* **Excerpted passage**:
● ● ● ● ●
After completing the chronotopes book in the spring of 2014, I will return to a project currently on the back burner: a historical sociology of urban regulation, mainly in New York City and in London, examining how various legal and policing tactics have been used to draw or reinforce lines separating ‘good’ from ‘bad’ neighbourhoods. This large and ambitious project, begun years ago, relies mainly on already published work, trade journals and government reports. Thus far I have only published one article from this project (“Seeing like a city”, Law and Society Review 2011).

My PhD was in Social and Political Thought, York University (1982), where I continued the love affair with Hegel that started as an undergraduate. My dissertation, on ‘French Romantic socialism and the critique of political economy’, did not lead to any publications, in part because I was then immersed in feminist and gay rights activism. Indeed, my first tenure track job (1988) was in Women’s Studies at Trent. A year after that I became an Associate Professor in the Sociology department at York. Since 1993 I have been a professor at the University of Toronto’s Centre for Criminology & Sociolegal Studies, serving as Director from 2007 to 2013. At U of T, I was one of the founders of the Sexual Diversity Studies program, and currently have courtesy cross appointments at the Faculty of Law and the Department of Geography and Planning.
● ● ● ● ●
Write the next part of the academic career profile above, picking up after its last sentence.

* **Data extract**:
● ● ● ● ●
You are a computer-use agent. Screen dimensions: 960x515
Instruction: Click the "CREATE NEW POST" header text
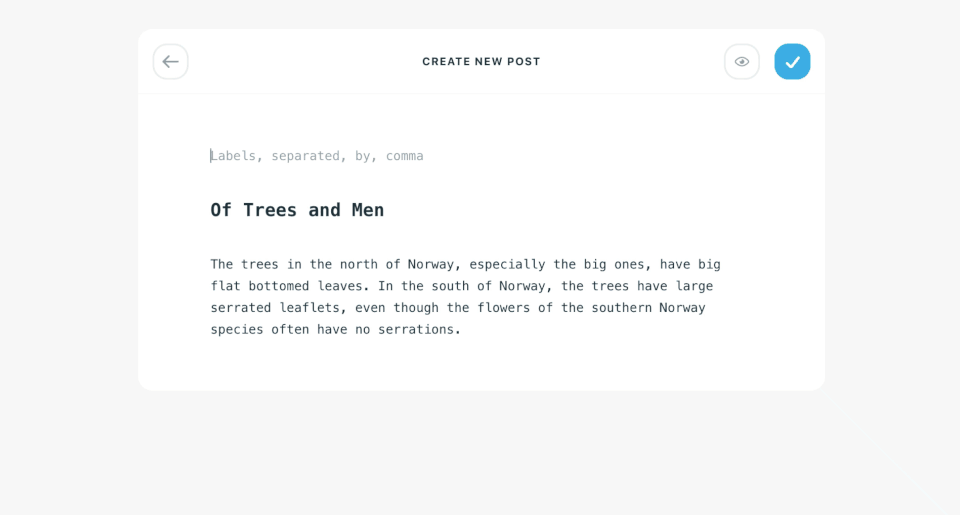pos(481,62)
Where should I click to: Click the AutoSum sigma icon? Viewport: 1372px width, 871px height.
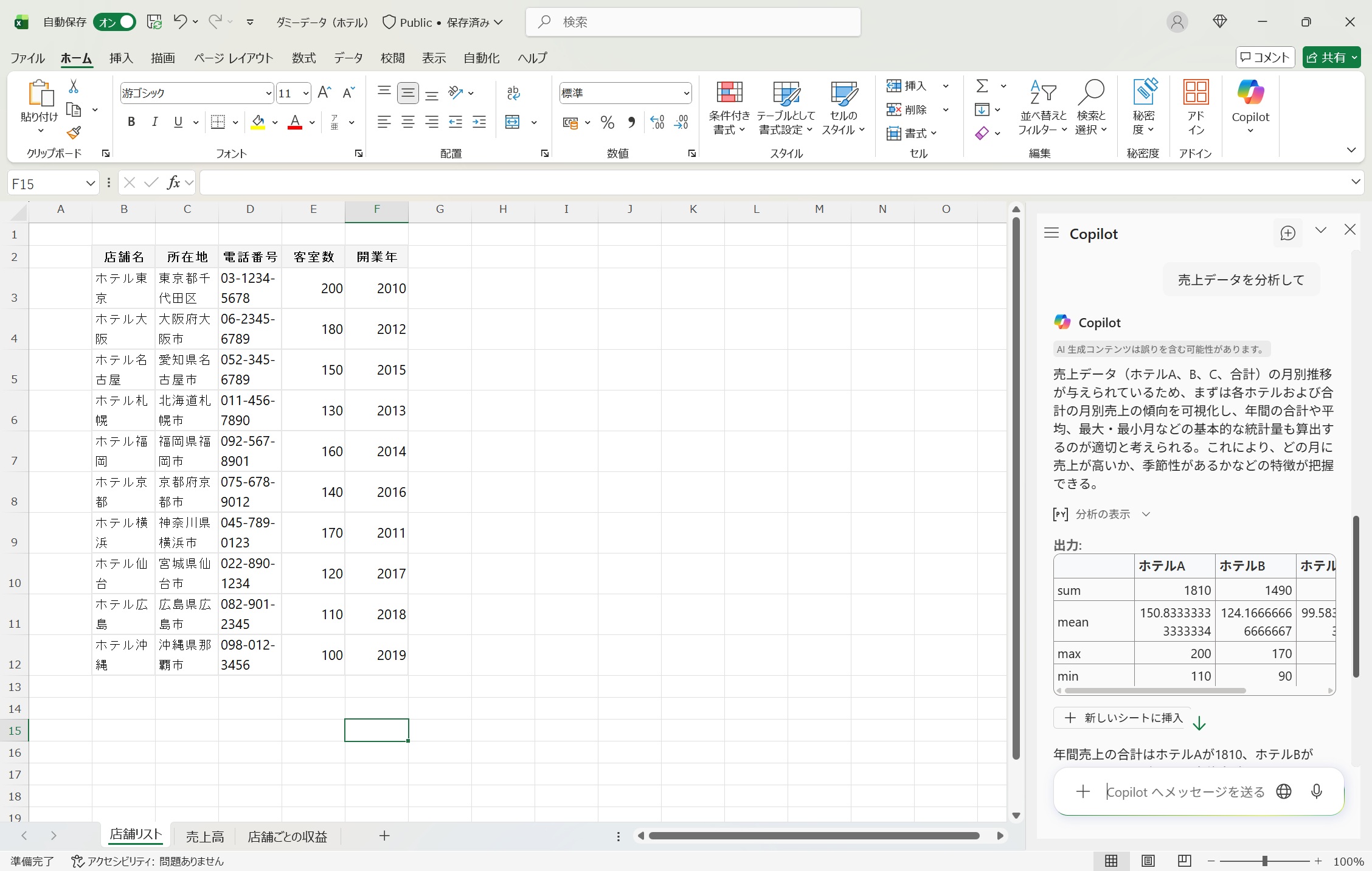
● ● ● ● ●
* **Reply to the exercise**:
In May 2016 I received the Law and Society Association’s most important prize, the Kalven award, in recognition of a long career in “empirical legal studies”. In February 2017 Routledge UK will issue a short book, meant to be used for teaching, simply entitled “Michel Foucault”. This is the first title in a “Key thinkers in criminology series”. It is an accessible account of Foucault’s work and how it can be used for purposes of legal studies and criminological research.

I avoid Facebook and LinkedIn and academia.edu and SSRN, but I do have a not very active twitter account, @mvalverdeurban, and also have a webpage on the European alternative to academia.edu, Research Gate (only people who get their own Research Gate accounts can access my webpage there, however).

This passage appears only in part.